Specifically, \(2500\) block images were randomly selected from the data set of general non-smoke. Given these \(2500\) general non-smoke, \(2500\) heavy smoke, and \(2500\) light smoke image blocks, separation experiments were performed and the proposed feature \(SC\) was extracted. For our comparative evaluation, \(LBP\), \(LBP_S\) and \(LBP_C\) were also extracted as texture feature. The classification accuracies are reported in Table 2. Similar to the binary classification case, among all the four features the highest accuracy is observed when using the proposed feature \(SC\). It is also noted that, for ternary classification of heavy smoke, light smoke, and general non-smoke, the features \(LBP_S\), \(LBP_C\) and \(SC\) extracted based on the separated components still outperform \(LBP\). For clarity, the confusion matrix for ternary classification based on \(SC\) is shown in Table 3. As can be noticed, most non-smoke can be differentiated from heavy smoke and light smoke. The main misclassification occurs between heavy smoke and light smoke.

Table 2. Accuracies for ternary classification of heavy smoke, light smoke, and general non-smoke (\(LBP\): extracted from the original image block \(\mathbf {f}\); \(LBP_S\): extracted from the quasi-smoke component \(\mathbf {D_sy_s}\) only; \(LBP_C\): extracted from both the quasi-smoke component \(\mathbf {D_sy_s}\) and the quasi-background component \(\mathbf {D_by_b}\) and then concatenated).

Table 3. Confusion matrix for ternary classification of heavy smoke, light smoke, and general non-smoke based on the proposed feature \(SC\).

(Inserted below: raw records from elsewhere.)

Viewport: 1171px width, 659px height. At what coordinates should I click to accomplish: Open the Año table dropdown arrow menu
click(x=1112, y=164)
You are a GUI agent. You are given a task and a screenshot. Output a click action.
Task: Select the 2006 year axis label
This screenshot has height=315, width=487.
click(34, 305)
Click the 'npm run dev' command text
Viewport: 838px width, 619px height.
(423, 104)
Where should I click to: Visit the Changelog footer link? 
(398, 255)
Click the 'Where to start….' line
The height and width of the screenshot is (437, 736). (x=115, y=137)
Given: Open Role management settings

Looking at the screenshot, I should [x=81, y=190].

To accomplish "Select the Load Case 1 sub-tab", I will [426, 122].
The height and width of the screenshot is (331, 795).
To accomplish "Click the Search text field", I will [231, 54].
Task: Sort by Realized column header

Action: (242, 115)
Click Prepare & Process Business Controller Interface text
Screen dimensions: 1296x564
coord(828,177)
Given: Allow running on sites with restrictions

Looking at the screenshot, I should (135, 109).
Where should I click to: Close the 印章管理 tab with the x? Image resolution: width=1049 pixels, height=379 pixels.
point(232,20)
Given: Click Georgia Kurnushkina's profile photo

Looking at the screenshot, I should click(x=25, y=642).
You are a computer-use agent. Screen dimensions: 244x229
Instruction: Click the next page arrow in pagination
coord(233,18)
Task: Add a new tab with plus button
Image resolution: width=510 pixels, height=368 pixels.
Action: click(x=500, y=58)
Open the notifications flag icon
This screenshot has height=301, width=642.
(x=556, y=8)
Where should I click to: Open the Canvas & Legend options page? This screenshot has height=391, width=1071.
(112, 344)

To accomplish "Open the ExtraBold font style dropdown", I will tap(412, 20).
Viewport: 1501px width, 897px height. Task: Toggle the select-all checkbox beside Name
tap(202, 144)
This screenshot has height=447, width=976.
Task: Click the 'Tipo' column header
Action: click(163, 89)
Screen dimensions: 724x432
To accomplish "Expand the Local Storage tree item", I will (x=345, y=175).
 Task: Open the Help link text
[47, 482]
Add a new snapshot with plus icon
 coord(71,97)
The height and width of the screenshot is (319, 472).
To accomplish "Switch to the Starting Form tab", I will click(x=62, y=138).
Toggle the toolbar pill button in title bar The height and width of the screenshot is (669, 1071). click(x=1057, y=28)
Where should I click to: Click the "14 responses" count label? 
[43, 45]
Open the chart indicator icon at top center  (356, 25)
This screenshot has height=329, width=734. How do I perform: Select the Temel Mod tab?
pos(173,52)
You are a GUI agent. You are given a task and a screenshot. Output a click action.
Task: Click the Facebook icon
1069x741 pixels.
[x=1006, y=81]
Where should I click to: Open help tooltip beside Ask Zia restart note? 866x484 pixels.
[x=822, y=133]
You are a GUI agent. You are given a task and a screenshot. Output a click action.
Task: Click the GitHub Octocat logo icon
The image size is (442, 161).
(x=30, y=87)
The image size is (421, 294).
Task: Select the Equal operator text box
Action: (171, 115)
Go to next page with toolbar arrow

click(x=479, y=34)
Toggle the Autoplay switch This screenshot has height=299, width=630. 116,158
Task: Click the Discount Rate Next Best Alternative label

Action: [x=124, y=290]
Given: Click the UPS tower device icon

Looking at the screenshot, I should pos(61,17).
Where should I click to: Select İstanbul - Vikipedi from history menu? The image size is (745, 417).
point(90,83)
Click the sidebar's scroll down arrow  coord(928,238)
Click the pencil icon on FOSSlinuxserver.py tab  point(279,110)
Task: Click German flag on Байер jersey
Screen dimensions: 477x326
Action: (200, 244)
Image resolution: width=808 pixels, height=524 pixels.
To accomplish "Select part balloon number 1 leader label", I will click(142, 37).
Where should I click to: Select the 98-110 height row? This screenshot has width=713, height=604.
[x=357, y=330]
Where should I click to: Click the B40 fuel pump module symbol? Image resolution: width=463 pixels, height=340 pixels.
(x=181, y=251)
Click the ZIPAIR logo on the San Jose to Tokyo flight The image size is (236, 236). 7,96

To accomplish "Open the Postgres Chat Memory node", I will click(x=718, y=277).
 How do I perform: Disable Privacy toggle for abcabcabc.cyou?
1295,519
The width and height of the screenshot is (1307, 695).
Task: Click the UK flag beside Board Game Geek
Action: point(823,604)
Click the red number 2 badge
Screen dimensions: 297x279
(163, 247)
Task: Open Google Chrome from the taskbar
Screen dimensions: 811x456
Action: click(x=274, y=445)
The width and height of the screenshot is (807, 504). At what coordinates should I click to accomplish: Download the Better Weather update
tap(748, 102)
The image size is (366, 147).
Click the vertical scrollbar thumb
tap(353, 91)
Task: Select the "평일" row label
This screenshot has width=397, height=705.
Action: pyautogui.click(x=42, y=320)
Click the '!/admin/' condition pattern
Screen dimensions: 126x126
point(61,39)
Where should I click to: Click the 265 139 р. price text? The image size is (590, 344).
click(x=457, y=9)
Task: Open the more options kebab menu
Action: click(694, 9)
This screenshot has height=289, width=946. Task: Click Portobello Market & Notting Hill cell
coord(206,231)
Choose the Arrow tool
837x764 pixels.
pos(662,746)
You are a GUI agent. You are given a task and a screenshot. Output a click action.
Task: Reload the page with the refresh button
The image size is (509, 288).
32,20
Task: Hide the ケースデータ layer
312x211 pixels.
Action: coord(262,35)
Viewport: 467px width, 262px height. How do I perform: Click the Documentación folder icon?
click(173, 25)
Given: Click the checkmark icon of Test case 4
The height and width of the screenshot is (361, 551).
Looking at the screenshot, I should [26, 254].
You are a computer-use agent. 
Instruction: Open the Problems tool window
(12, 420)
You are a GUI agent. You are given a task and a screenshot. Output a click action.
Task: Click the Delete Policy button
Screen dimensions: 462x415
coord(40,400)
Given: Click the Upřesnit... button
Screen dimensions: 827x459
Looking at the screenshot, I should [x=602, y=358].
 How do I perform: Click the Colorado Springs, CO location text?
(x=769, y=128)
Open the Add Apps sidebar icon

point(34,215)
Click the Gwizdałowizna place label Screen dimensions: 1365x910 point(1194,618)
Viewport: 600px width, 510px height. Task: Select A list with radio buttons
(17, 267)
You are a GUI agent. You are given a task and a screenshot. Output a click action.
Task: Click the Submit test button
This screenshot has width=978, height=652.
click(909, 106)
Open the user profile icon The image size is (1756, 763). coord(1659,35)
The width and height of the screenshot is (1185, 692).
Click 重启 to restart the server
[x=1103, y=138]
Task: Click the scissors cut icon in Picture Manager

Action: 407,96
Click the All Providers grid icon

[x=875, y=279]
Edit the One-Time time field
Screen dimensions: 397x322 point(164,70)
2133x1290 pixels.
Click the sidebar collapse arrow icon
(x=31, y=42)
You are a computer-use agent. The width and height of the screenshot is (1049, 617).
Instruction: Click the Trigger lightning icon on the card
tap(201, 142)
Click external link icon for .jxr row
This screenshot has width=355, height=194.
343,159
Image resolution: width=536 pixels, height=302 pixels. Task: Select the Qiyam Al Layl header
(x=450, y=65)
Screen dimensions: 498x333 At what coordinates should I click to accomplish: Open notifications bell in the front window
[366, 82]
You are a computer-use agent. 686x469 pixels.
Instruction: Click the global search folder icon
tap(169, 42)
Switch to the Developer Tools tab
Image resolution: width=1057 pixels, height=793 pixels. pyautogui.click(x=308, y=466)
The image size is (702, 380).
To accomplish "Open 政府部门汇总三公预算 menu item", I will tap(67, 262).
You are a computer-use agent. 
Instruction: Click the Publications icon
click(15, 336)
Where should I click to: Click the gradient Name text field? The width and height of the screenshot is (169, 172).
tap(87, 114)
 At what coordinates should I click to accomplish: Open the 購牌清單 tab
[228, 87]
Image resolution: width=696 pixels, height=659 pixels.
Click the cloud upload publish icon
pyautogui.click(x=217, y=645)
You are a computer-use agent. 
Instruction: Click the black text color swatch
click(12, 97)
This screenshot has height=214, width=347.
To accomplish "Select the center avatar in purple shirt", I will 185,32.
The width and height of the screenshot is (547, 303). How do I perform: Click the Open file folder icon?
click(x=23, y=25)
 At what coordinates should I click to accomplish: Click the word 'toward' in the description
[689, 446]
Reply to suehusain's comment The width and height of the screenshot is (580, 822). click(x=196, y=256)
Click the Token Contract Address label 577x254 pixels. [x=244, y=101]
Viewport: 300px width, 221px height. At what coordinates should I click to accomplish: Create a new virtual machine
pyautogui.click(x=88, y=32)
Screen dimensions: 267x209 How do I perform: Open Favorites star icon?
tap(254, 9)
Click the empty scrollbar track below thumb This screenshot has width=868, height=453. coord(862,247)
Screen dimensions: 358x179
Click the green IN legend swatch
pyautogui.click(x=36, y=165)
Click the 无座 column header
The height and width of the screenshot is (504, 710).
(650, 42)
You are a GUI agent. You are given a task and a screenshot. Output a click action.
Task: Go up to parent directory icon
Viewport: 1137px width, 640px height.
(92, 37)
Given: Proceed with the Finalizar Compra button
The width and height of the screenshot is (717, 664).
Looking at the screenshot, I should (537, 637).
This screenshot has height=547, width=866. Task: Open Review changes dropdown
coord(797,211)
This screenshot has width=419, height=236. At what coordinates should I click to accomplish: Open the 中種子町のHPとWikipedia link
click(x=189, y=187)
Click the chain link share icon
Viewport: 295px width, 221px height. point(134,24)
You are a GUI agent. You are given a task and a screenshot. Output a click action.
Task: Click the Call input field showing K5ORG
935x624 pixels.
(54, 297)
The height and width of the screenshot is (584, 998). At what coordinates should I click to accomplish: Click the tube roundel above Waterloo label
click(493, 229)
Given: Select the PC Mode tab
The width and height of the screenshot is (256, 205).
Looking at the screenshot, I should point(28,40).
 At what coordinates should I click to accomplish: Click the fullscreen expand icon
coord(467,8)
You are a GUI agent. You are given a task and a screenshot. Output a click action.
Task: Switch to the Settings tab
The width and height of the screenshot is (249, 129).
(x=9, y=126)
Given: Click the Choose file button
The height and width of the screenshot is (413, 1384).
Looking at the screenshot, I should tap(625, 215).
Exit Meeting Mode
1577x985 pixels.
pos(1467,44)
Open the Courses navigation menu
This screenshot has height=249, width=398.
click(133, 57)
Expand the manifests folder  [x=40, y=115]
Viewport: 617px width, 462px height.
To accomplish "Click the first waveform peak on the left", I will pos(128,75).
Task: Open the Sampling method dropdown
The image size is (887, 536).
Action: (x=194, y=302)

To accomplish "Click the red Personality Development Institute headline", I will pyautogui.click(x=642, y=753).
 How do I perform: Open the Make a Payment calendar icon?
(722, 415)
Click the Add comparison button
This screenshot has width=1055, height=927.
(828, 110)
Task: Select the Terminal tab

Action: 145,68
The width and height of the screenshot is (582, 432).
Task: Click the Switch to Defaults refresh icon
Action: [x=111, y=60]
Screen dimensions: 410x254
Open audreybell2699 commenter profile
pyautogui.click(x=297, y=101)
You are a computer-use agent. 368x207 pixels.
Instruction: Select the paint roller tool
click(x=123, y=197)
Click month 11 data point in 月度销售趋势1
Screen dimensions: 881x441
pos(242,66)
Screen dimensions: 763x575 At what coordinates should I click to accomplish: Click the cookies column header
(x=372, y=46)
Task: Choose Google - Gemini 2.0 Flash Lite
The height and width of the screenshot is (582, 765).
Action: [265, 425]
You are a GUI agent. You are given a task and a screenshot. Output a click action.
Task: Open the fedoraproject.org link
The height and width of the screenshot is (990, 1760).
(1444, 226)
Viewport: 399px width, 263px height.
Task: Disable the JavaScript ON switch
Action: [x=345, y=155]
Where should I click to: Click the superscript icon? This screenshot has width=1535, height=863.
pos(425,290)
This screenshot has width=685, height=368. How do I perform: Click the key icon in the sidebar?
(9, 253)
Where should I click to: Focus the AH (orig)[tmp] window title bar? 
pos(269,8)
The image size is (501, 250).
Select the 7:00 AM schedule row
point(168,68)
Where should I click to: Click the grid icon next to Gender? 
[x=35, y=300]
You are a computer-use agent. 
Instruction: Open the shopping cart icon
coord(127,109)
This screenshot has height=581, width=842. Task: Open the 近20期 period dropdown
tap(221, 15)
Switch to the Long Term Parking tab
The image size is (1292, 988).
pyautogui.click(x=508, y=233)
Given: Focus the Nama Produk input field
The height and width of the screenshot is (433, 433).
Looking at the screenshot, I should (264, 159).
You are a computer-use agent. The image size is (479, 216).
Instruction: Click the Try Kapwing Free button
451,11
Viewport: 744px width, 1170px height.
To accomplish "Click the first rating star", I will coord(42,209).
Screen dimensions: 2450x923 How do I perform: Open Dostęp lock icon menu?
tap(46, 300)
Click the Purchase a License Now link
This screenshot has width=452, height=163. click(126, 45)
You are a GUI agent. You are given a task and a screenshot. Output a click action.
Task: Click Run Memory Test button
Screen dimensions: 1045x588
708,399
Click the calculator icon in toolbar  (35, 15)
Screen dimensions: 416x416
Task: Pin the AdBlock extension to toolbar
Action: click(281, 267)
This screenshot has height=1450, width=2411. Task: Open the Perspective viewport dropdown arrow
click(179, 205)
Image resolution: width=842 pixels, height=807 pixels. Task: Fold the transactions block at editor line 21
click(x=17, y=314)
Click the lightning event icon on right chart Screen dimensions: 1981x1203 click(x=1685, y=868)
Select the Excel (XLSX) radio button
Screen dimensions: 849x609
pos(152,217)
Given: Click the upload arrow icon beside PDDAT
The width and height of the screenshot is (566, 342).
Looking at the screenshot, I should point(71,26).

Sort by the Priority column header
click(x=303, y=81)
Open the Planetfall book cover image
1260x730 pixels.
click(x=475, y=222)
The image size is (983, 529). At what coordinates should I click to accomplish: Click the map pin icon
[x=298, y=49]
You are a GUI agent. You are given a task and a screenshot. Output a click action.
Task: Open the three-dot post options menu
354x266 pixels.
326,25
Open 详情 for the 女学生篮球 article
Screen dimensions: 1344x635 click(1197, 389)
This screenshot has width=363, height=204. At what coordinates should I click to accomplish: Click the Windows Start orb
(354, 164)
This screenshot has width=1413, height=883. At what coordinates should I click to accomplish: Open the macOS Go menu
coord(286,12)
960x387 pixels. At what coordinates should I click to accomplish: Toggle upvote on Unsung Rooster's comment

5.5 Smoke Detection: Real Application Considerations

The separability between smoke and general non-smoke classes based on the proposed feature has been validated in Sect. 5.3 and 5.4. As mentioned before, fog/haze may pose a challenge for single image smoke detection. To better understand this challenging case, the separability between smoke and fog/haze classes was explored. Note this is the first time it is being reported in the literature. This consideration is also useful when specifying the classifiers to be used in a real smoke detection application.

\(2500\) block images were randomly selected from the smoke data set. Given these \(2500\) smoke (including both heavy and light) and \(2500\) fog/haze block images, separation experiments were conducted and the proposed feature \(SC\) was extracted. To make a comparison, \(LBP_C\) which has been proved to be the best among LBP features was extracted from quasi-smoke and quasi-background components as texture feature.

A binary classification task on these image blocks yielded classification accuracies of \(76.6\,\%\) and \(77.5\,\%\) when using \(LBP_C\) and \(SC\) respectively. Note that the study on the differentiation of smoke from fog/haze is preliminary. It can be expected from the above experiments that the proposed feature \(SC\) will outperform LBP-based features in a realistic case where smoke, fog/haze and non-smoke (excluding fog/haze) coexist.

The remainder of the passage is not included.